[Records from a data source]

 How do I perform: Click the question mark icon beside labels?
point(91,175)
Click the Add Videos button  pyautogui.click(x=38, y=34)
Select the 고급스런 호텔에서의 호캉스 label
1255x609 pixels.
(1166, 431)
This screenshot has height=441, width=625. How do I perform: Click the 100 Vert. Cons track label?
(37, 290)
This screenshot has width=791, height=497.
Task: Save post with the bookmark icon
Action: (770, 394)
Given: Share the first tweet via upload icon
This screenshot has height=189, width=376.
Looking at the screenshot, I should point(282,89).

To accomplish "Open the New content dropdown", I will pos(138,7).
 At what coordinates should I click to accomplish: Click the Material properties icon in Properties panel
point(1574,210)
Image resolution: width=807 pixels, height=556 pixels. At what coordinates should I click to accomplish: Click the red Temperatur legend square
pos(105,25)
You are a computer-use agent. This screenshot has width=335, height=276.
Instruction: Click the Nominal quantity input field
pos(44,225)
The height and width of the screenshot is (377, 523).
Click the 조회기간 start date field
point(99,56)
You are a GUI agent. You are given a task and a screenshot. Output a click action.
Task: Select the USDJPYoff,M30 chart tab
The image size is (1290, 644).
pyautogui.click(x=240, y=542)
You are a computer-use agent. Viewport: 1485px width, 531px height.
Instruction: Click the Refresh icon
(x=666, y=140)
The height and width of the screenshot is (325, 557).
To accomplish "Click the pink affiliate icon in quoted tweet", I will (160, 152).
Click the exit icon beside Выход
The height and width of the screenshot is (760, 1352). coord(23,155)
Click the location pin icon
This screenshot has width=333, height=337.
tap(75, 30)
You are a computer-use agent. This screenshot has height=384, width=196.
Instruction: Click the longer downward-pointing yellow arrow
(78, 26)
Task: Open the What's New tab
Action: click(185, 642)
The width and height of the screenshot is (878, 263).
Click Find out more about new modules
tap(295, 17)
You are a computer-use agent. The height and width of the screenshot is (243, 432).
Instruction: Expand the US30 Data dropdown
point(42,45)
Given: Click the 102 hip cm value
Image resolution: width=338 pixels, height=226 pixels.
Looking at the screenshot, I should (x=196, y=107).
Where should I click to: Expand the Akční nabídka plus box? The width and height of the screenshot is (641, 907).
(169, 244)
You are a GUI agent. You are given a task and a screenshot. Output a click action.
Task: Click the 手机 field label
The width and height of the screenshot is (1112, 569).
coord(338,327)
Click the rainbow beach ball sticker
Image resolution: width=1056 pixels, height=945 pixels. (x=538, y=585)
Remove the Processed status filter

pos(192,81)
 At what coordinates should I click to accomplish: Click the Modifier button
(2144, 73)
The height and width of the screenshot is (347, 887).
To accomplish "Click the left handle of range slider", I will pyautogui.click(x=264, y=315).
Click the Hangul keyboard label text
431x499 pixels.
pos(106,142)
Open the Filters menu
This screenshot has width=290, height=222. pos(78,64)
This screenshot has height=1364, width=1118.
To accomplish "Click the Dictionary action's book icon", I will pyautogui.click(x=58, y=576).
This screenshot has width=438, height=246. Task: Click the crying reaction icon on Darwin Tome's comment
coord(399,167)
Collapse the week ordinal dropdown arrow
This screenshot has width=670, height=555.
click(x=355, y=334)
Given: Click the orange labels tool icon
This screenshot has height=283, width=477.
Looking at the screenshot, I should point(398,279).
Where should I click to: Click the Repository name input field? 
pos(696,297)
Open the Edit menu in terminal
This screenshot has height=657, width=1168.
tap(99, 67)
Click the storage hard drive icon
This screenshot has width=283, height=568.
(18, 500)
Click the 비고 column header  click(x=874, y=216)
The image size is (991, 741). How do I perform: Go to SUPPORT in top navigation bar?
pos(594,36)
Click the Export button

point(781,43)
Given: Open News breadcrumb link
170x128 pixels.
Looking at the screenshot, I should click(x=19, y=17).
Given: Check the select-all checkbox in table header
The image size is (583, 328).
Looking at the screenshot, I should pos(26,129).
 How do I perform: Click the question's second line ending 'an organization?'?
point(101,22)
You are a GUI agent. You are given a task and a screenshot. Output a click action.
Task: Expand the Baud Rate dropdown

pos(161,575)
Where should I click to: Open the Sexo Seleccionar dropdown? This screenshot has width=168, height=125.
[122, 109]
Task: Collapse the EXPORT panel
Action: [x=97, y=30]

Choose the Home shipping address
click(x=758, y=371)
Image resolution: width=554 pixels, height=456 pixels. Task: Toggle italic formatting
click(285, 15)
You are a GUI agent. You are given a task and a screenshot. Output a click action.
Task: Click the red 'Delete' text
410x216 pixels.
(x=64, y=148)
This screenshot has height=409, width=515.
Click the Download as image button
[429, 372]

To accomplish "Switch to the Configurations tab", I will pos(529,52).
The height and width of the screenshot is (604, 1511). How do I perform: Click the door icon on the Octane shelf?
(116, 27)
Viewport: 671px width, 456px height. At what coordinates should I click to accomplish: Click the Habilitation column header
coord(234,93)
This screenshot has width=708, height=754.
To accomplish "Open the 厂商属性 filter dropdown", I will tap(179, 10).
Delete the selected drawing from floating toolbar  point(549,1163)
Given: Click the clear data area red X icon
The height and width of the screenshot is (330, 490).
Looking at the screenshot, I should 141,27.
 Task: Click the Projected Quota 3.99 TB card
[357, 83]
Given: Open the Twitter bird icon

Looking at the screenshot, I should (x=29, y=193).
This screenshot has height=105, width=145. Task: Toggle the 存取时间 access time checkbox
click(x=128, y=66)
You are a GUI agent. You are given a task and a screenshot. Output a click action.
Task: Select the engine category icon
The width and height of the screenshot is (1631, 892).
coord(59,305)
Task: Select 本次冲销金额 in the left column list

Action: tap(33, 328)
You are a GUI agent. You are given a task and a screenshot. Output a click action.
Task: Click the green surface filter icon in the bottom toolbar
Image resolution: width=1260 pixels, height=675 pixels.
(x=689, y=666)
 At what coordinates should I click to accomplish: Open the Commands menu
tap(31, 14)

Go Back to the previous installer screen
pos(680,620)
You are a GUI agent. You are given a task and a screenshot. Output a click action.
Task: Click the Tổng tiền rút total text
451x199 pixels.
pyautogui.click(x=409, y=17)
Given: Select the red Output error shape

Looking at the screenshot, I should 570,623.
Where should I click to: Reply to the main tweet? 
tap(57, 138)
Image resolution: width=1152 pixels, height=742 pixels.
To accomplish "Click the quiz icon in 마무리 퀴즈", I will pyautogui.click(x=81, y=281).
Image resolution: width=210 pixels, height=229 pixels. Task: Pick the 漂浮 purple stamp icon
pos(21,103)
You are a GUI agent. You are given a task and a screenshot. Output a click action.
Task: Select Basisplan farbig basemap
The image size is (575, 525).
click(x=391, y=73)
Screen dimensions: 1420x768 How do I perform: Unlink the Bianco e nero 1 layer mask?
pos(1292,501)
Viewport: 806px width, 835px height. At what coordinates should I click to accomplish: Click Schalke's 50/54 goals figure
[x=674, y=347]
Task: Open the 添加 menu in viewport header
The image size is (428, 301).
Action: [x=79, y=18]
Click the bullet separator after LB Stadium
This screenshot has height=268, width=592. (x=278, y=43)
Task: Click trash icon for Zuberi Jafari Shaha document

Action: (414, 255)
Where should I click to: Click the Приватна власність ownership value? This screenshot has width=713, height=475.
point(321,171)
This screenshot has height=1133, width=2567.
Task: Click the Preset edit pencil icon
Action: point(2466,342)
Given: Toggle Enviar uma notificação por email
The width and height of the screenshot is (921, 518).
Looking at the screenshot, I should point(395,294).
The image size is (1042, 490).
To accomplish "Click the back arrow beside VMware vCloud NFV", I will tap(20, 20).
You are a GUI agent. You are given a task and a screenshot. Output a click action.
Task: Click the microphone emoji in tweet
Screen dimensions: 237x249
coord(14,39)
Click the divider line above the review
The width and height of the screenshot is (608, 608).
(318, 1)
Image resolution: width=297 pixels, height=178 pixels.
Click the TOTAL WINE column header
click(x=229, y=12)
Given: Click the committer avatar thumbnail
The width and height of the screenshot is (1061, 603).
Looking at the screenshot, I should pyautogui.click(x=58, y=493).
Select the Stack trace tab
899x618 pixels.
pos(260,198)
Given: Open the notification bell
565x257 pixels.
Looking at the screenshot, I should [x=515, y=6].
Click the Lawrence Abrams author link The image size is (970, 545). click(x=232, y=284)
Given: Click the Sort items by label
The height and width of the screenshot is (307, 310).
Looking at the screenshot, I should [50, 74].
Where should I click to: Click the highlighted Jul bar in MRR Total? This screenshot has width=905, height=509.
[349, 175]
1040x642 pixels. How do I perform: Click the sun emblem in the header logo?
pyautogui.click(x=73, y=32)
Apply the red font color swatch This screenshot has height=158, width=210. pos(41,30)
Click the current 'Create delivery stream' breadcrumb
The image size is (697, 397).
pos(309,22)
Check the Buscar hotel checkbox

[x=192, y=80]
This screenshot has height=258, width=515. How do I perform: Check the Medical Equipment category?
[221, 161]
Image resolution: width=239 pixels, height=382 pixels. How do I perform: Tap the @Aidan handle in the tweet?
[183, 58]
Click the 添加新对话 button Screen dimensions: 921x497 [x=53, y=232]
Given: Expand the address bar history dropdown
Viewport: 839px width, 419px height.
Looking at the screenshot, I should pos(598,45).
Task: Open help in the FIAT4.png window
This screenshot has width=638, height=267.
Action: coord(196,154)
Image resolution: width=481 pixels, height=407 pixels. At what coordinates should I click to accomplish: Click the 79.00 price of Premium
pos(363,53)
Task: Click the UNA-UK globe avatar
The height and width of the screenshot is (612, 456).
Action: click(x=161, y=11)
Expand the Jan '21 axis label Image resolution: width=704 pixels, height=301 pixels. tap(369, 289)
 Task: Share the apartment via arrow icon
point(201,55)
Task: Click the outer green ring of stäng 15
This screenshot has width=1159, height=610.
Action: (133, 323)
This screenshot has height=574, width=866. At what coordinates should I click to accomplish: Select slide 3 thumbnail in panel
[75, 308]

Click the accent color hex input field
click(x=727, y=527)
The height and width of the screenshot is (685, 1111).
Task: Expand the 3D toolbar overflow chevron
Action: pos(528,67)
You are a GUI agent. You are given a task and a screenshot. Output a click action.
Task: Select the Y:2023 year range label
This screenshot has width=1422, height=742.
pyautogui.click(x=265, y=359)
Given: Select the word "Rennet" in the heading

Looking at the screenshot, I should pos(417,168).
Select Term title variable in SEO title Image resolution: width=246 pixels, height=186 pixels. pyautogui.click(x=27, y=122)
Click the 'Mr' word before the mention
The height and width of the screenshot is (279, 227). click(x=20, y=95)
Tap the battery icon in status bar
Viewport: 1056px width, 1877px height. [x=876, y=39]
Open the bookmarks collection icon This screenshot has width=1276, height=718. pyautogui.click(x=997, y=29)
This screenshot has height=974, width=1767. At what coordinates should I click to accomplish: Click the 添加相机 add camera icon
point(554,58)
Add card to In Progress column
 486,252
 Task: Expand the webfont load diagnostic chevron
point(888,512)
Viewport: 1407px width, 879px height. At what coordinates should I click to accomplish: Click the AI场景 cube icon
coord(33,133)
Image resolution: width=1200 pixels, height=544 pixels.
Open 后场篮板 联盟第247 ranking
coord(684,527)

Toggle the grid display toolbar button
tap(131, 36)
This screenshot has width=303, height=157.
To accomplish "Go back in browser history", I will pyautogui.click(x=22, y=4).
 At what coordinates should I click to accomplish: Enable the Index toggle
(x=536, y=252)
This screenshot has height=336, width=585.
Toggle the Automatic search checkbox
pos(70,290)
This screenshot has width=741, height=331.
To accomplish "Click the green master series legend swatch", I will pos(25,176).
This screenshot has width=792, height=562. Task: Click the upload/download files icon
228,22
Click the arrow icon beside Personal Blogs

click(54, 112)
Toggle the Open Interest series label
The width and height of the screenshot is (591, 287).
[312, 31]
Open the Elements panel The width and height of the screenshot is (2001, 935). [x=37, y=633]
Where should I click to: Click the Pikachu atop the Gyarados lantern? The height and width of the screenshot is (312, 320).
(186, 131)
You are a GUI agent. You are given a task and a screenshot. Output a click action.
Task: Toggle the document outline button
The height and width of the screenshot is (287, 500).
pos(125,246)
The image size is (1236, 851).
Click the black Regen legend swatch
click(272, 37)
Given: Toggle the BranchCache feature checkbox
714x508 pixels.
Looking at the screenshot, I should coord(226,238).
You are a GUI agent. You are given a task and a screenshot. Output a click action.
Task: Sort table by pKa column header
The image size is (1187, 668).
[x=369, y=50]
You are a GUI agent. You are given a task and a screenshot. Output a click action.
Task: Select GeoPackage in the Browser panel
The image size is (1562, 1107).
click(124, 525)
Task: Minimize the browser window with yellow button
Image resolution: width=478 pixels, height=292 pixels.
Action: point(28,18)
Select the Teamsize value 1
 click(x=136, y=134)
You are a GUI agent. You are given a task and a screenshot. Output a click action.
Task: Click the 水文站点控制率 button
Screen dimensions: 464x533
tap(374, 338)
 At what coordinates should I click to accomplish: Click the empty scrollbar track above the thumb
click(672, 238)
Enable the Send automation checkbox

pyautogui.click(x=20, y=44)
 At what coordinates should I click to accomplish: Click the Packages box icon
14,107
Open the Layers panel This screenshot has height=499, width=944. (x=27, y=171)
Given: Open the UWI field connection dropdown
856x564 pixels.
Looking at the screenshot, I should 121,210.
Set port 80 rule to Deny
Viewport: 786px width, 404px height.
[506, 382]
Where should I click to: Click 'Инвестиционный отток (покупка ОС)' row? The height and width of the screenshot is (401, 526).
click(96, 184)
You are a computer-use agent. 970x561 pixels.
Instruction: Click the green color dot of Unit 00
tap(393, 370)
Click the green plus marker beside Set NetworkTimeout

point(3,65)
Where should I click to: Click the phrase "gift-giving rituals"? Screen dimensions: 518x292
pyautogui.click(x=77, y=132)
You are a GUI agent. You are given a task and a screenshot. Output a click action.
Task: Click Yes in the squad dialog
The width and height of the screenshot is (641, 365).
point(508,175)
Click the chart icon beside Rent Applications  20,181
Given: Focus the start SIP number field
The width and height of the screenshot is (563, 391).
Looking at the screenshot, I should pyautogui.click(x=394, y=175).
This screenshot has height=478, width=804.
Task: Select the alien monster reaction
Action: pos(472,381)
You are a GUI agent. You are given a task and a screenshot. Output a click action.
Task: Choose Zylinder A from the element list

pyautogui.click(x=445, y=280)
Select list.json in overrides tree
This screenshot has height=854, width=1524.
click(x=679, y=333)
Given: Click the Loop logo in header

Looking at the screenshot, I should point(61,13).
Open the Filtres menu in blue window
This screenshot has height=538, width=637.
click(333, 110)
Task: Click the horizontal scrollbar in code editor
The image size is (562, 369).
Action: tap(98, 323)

### Prompt
Please reproduce the data between the line holding "This screenshot has height=258, width=515." and the line holding "Looking at the screenshot, I should pos(598,45).", inclusive.

### Solution to this task
This screenshot has height=258, width=515. How do I perform: Check the Medical Equipment category?
[221, 161]
Image resolution: width=239 pixels, height=382 pixels. How do I perform: Tap the @Aidan handle in the tweet?
[183, 58]
Click the 添加新对话 button Screen dimensions: 921x497 [x=53, y=232]
Given: Expand the address bar history dropdown
Viewport: 839px width, 419px height.
Looking at the screenshot, I should pos(598,45).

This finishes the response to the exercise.